Practical Software Estimation Measurement

How Can I Tell When My Software will be Reliable Enough to Deliver?

Usually when I am online making a payment or using social media, I am not thinking about software quality. But lately I feel like I have been encountering more bugs than usual.  From activities like clicking on a link where I should be able to input my payment information, to doing a search and receiving an error message, or being redirected to a completely different page which had nothing to do with the mission I had set out to accomplish.  These bugs are sometimes frustrating and I started to wonder what could have been done to prevent these from being released into production.

Since I spend a lot of time speaking with people that manage software projects, I have noticed that quality is often one of the most overlooked aspects of a software system. People I’ve spoken with have mentioned that quality is often not even discussed during the early planning stages of development projects, but it is usually a deciding factor when the software is ready to be released and should be considered from the beginning of the project.

Using a tool like SLIM early in the planning stages of a project can help us with these issues. Not only can it provide reliable cost and schedule estimates, but it can also help estimate how many defects one can expect to find between system test and actual delivery.
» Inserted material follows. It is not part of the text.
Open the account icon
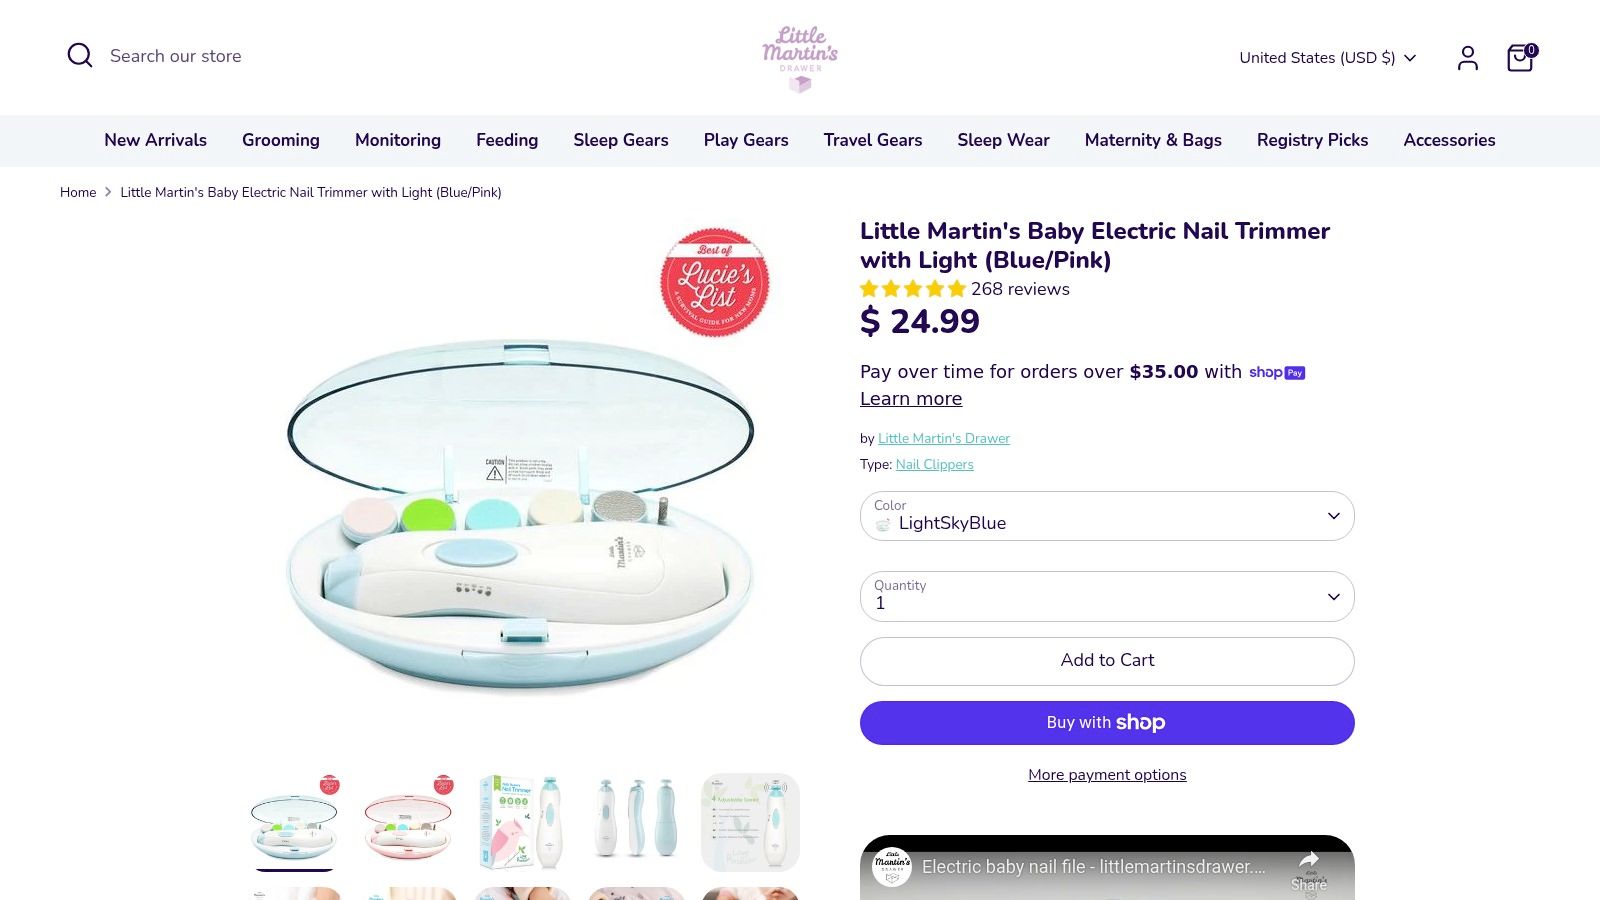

It can also estimate the Mean Time to Defect (MTTD), which is the amount of time between errors discovered.

Software Defect Tracking

SLIM generates these estimates empirically and it does this based on just a few inputs including system size and a Productivity Index. The Productivity Index is an empirically-driven measure of efficiency that takes into account the complexity of the software, the experience level of the team, and the tools and methods being used in the project environment. This information, along with the SLIM reliability models that are built into the tools, allows for the estimates to be generated reliably.  SLIM can also provide the ability to evaluate project tradeoffs, answering questions like, what impact would increasing the staff, or increasing functionality have on the reliability of the system?

While evaluating the impact of adding people and increasing functionality, it can also generate new cost estimates for each additional scenario, and in doing so allow the estimator to evaluate the full impact of all the project parameters involved. Using these types of empirically-based tools can help determine when these software products that we use everyday will be reliable enough for delivery to the public, hopefully saving us some unneeded frustration.